Jim begun to snore — soft and blubbery at first, then a long rasp, then a stronger one, then a half a dozen horrible ones, like the last water sucking down the plug-hole of a bath-tub, then the same with more power to it, and some big coughs and snorts flung in, the way a cow does that is choking to death; and when the person has got to that point he is at his level best, and can wake up a man that is in the next block with a dipperful of loddanum in him, but can’t wake himself up although all that awful noise of his’n ain’t but three inches from his own ears.
Me and Jim went all to pieces with joy, and begun to shout whoopjamboreehoo…
“My goodness,” I says, “we’ll be as rich as Creosote, won’t we, Tom?”
They was all Moslems, Tom said, and when I asked him what a Moslem was, he said it was a person that wasn’t a Presbyterian. So there is plenty of them in Missouri, though I didn’t know it before.
Nathaniel Hawthorne retells six Greek myths [The Gorgon’s Head, The Golden Touch, The Paradise for Children, The Three Golden Apples, The Miraculous Pitcher and The Chimæra] in A Wonder Book for Girls & Boys. Eustace Bright, the gifted poetry-writing college-aged narrator who calls his cousins Primrose, Periwinkle, Cowslip, Clover, Sweet Fern, etc. tells the myths with humor, intelligence and grace.
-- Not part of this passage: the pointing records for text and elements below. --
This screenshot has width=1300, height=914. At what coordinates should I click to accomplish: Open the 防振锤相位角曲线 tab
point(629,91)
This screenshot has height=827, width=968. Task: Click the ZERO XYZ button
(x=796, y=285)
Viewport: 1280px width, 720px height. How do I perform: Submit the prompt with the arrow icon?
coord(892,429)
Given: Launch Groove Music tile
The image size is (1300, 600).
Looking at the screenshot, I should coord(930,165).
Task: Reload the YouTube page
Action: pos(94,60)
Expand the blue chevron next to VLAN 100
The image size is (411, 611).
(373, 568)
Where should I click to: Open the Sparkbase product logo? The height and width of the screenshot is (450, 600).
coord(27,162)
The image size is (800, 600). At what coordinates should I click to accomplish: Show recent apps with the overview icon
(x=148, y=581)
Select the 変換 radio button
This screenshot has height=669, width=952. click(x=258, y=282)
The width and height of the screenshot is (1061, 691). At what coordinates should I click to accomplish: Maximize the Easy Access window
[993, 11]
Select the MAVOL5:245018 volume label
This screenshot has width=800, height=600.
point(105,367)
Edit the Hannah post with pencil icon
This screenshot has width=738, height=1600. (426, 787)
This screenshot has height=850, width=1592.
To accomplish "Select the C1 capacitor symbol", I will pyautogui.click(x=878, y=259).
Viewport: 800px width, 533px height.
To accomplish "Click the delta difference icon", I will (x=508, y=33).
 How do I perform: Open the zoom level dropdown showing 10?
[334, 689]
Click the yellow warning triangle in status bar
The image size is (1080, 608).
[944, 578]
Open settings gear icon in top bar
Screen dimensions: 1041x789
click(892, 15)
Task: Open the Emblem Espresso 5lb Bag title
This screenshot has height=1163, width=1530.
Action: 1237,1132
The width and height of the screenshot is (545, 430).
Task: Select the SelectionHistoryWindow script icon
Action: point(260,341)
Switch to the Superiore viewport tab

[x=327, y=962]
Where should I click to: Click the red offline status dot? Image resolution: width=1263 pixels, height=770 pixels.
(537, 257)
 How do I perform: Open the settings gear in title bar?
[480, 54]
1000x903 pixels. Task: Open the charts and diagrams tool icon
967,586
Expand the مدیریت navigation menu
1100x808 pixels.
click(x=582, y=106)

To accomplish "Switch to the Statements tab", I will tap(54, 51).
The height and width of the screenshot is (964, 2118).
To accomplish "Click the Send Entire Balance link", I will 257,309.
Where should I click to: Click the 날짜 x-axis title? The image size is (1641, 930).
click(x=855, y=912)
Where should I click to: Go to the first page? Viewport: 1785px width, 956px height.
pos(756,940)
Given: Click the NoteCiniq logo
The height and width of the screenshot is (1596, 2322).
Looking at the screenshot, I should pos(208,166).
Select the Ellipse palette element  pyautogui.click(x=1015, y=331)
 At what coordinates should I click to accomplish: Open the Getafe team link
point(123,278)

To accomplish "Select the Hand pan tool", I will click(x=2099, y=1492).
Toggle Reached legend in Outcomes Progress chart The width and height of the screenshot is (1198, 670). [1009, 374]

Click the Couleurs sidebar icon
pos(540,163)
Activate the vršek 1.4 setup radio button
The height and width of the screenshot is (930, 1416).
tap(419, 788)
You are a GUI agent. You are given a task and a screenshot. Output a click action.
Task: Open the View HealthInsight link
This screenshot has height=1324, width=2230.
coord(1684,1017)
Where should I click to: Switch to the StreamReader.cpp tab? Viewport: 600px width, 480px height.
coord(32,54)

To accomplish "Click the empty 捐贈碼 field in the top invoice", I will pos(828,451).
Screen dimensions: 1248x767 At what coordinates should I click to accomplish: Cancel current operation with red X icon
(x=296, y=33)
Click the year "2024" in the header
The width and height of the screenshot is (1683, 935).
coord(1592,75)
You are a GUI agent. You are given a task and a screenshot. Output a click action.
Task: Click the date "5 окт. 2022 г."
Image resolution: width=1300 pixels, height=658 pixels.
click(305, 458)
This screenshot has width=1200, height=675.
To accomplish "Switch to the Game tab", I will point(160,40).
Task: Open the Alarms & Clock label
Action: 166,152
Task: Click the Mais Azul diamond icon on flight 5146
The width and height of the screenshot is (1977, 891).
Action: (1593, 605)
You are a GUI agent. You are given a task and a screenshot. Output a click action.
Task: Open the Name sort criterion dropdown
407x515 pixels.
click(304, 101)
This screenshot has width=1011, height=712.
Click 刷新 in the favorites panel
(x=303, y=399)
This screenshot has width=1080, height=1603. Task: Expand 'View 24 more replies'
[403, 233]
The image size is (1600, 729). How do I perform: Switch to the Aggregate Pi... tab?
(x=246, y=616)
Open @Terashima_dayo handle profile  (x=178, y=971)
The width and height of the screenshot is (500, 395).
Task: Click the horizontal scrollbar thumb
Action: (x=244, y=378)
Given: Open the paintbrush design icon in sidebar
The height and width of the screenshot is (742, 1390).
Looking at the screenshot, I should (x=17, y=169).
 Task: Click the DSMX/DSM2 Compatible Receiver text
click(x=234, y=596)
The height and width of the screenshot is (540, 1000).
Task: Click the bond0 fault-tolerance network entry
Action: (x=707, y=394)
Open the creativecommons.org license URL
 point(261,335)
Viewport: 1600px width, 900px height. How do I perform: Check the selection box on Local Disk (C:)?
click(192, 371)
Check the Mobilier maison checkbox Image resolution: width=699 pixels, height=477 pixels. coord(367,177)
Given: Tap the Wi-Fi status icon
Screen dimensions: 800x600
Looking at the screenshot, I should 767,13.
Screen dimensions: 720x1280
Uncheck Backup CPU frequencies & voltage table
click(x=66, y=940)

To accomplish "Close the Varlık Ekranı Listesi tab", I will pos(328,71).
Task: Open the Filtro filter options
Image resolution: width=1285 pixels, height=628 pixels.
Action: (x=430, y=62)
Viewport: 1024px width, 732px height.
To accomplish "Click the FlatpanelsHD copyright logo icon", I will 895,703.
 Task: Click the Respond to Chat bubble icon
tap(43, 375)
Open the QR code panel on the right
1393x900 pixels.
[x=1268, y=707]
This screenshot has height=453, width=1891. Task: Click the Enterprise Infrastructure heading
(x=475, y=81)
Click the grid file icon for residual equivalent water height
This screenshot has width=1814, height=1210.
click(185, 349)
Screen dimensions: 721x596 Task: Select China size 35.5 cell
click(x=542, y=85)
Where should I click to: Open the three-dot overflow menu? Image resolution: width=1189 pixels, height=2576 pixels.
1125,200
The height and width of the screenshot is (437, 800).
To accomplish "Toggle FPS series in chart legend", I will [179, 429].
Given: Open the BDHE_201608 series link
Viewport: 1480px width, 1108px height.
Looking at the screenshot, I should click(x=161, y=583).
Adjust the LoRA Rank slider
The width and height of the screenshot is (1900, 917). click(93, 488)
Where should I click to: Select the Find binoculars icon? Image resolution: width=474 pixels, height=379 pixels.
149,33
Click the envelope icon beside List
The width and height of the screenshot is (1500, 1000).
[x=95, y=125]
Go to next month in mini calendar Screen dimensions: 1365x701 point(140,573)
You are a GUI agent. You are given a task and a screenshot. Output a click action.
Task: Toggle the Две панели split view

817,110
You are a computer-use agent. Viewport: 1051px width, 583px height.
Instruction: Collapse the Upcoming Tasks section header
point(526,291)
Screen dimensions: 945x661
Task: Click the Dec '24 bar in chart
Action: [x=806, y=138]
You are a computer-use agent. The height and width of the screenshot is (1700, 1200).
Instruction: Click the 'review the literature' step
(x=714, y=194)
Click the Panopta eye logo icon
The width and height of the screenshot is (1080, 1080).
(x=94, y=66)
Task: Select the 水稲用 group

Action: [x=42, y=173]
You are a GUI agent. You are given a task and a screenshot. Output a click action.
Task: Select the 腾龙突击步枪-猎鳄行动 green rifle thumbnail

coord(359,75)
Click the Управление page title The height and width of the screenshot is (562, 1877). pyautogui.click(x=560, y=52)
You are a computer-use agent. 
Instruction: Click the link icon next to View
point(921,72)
Sit down, then, every soul of you and be all as still as so many mice. At the slightest interruption, whether from the great, naughty Primrose, little Dandelion, or any other, I shall bite the story short off between my teeth, and swallow the untold part.
Hawthorne writes an interlude chapter before and after each myth that responds to the previous story and introduces the next. There isn’t enough material in these interludes to give me a sense of each child’s personality (it would have been easier for me if their given names—Susan, Peter, David and Sally—were used); nevertheless, I enjoyed these chapters as much as I did the myths.
Ninety-nine people out of a hundred, I suppose, would have been frightened out of their wits by the very first of his ugly shapes, and would have taken to their heels at once. For, one of the hardest things in this world is, to see the difference between real dangers and imaginary ones.
Oh, how heavily passes the time, while an adventurous youth is yearning to do his part in life, and to gather in the harvest of his renown! How hard a lesson it is to wait! Our life is brief, and how much of it is spent in teaching us only this!
Love the Moslem/Presbyterian quote from Twain! And The Little Lame Prince was a favorite of mine as a child, and one I’ve had all of my children read.
We started ‘A Wonder Book’ with The Gorgon’s Head, and though the language and sentence construction is fairly complex for a young child to unravel, my 7-year-old listened entranced. So interesting to me.Never heard of either of the others. The Mark Twain sounds especially fun!
Ah, A Wonder Book! Discovered it as an adult (as well as Tangelwood Tales) and loved them both.